Received date: 22 January, 2023, Manuscript No. JPRA-23-87672;
Editor assigned date: 25 January, 2023, PreQC No. JPRA-23-87672 (PQ);
Reviewed date: 08 February, 2023, QC No. JPRA-23-87672;
Revised date: 21 April, 2023, Manuscript No. JPRA-23-87672 (R);
Published date: 28 April, 2023, DOI: 10.4172/JPRA.1000028

Citation: Esfahanian M (2023) A New Quantum Probability Theory, Quantum Information Functor and Quantum Gravity. J Phys Res Appl 7:2.

Abstract

Keywords: Quantum information, Information theory, No cloning theorem, Topos theory, Space time, Loop quantum gravity, String theory

Introduction

Quantum information theory is a highly important branch of theoretical and experimental physics and is much richer than classical one [1]. A precise definition of this theory is needed to better understand many concepts and problems in theoretical physics. For instance Wigner’s friend problem which has been recently tackled by experimental physicists [2,3]. In the present paper we introduce a new notion of quantum probability theory and then by means of this new concept, we define quantum information theory as a functor from a special category which we call stringy information structure to the category spin foams.

This new perspective has some significant effects on our understanding of string theory and Loop Quantum Gravity (LQG) which usually are considered as two different approaches to the quantum gravity.

We try to show that either string theory or LQG can be considered as different approaches to the concepts of space and space time in the framework of topos theory. In 2014, Rodolfo Gambini and Jorge Pullin have shown the necessity of considering some specific non local interactions in quantum field theory similar to those that appear in string theory to avoid significant violations of Lorentz invariance [4]. This observation can show us the possible existence of some connection between LQG and string theory.

### Dataset records
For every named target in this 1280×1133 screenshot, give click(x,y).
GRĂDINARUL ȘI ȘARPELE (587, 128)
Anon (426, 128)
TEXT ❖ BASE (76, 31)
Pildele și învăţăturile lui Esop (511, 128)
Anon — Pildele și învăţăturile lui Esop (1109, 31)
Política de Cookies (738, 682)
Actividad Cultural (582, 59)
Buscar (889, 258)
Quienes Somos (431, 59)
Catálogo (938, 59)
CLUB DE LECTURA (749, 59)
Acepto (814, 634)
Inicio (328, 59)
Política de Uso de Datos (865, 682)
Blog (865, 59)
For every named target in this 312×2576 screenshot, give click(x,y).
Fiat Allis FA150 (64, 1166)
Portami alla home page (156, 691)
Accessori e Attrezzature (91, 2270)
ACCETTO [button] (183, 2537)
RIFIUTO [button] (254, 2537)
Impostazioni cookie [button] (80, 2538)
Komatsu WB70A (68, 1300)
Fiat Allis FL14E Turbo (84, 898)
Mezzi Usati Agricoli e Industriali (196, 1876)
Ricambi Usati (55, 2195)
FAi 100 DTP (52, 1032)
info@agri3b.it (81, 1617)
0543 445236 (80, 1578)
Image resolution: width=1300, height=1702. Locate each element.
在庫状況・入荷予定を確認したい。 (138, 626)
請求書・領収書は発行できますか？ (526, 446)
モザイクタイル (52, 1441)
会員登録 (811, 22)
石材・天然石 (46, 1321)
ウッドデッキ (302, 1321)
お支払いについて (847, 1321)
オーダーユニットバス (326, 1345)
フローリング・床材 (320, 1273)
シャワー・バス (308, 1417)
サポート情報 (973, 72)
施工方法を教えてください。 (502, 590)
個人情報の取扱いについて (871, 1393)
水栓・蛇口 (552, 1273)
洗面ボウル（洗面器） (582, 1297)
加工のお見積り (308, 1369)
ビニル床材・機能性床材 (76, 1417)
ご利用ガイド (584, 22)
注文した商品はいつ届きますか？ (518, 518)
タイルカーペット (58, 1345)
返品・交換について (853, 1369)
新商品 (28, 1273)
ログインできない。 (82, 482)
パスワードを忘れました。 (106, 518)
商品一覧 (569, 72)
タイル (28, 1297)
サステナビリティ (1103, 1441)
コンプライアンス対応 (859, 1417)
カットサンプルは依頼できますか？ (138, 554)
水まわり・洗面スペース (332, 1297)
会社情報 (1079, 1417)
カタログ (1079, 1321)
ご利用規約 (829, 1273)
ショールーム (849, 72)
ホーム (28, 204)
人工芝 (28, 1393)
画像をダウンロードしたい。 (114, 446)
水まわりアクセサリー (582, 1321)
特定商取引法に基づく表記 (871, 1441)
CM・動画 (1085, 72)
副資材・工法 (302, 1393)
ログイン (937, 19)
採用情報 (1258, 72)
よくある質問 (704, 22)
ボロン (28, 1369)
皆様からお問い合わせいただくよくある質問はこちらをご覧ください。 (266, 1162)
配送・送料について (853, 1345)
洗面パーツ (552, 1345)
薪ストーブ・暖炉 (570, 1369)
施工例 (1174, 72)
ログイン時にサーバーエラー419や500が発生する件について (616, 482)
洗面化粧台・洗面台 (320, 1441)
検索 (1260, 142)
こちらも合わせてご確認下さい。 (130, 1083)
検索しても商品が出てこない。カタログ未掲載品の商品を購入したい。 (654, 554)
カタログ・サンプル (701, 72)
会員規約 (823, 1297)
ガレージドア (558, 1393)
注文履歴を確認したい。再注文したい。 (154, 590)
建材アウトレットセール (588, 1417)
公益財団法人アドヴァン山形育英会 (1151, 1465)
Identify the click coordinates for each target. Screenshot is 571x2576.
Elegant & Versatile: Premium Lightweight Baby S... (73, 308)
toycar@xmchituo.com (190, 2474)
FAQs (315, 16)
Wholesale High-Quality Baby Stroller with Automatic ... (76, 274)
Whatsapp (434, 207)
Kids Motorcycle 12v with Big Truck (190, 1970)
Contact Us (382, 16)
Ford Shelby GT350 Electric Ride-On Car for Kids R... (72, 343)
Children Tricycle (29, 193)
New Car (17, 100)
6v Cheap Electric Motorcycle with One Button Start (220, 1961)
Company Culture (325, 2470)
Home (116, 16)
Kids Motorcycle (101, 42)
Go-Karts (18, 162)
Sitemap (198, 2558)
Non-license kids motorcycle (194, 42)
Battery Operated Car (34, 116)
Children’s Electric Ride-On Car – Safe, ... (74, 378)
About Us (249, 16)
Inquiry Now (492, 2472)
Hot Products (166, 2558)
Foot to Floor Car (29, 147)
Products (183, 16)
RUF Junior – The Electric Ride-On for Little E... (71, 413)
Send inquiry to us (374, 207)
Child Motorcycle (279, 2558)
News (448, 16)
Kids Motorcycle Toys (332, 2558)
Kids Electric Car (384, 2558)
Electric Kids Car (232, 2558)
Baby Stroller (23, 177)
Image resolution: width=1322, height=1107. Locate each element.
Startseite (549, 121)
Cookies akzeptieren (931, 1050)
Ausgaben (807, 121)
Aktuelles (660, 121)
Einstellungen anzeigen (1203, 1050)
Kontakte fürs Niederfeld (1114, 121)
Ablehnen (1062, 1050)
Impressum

### Problem
Write the next part of the introduction on quantum information theory and quantum gravity, continuing from the point at which it stops.

### Task answer
In addition, when we consider the notion of space, we can see that in both classical physics and general relativity physicists define space as a “set of points”. Indeed, the basic object used to define space in theoretical physics is a set which belongs to the category sets, of sets and usual maps, and then space is defined by considering elements of a set as points of the space. We call this notion of space an atomic notion.

This seems to suggest a more general approach in which the concept of space and consequently of space time is replaced by another notion based on topos theory, the category of toposes and geometric morphisms (topoi) which contains the atomic notion as a special case and, at the same time, is more useful and compatible with some general features of string theory. So, we believe that this more general characterization of space and space time is more appropriate for the formulation of a new theory which is compatible with both LQG and string theory. For this reason we reckon that this is a novel and insightful approach. Within our new quantum probability theory one can define the “chance that a superposition of states” occurs in quantum theory prior to an act of measurement. Moreover classical probability theory is a special case of this more general quantum one. In other words the quantum probability theory that we put forward is a probability theory describing a before and an after a measurement which is also quiet iconoclastic. The concept of superposition which is a weird concept in quantum theory will be a natural case in constructive mathematics and logic of topos theory which is equipped with heyting algebra. Historically, constructive or intuitionistic mathematics introduced by Brouwer with discarding the law of excluded middle [5]. Later Heyting provided an algebra which was consistent with Brouwer intuitionistic logic. In our point of view the law of excluded middle in logic implies the concept of position in classical physics and atomic notion of space in geometry. Despite of this, intuitionistic logic (constructive mathematics) which has discarded the law of excluded middle implies the concept of superposition in quantum physics and non-atomic notion of space in geometry. Thus, we are going to introduce a type of new quantum probability theory in a way that one can see the background logic of theory is intuitionistic logic.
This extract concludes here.